Jena: SEK-Zugriff nach Macheten-Bedrohung in Wohngruppe

Jena, 6. Juni 2026: Nach einer Bedrohung mit einer Machete in einer Jenaer Wohngruppe hat ein Spezialeinsatzkommando (SEK) einen 38-jährigen Mann überwältigt. Für die Bevölkerung bestand und besteht keine Gefahr mehr, da der Zugriff erfolgreich verlief und der Tatverdächtige in Gewahrsam genommen wurde.

  • Ort: Jena, Wohngruppe
  • Zeitpunkt: Dienstagabend ab ca. 18:00 Uhr bis weit nach Mitternacht
  • Beteiligte Kräfte: Landespolizei Thüringen, Spezialeinsatzkommando (SEK), Landeskriminalamt (LKA)
  • Ereignis: Bedrohung mit Machete nach Streit, anschließender SEK-Zugriff
  • Status: Gefahr gebannt, Tatverdächtiger überwältigt

Chronologie der Eskalation in der Wohngruppe

Der Vorfall begann am Dienstagabend in einer Jenaer Wohngruppe. Nach ersten Erkenntnissen gerieten dort Mitbewohner in einen heftigen Streit. Im Verlauf dieser Auseinandersetzung bedrohte ein 38-jähriger Mann, der sich offenbar in einem psychischen Ausnahmezustand befand, einen anderen Bewohner. Die alarmierte Polizei traf kurz nach 18:00 Uhr am Einsatzort ein.

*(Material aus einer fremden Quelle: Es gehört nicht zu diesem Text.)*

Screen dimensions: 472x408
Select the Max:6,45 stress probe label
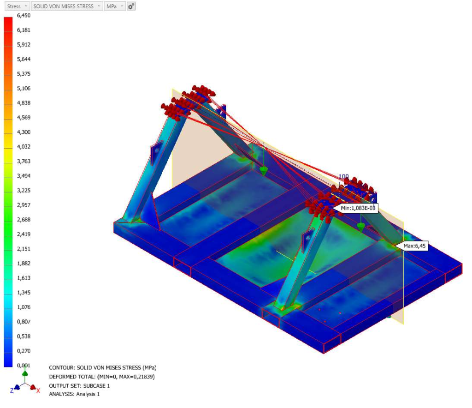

Als der Mann das Eintreffen der Beamten bemerkte, eskalierte die Situation weiter: Er bewaffnete sich mit einer Machete und zog sich zurück. Aufgrund der potenziellen Eigen- und Fremdgefährdung sperrte die Polizei den Bereich ab und evakuierte vorsorglich die umliegenden Wohnungen, um unbeteiligte Nachbarn zu schützen.

Präziser Ablauf des SEK-Zugriffs

Da Verhandlungen und reguläre Polizeikräfte in solchen hochgefährlichen Extremsituationen an Grenzen stoßen, wurden Spezialisten des Thüringer Landeskriminalamtes sowie ein Spezialeinsatzkommando (SEK) angefordert. Die schwer bewaffneten Spezialkräfte umstellten das Gebäude und sicherten die Umgebung ab.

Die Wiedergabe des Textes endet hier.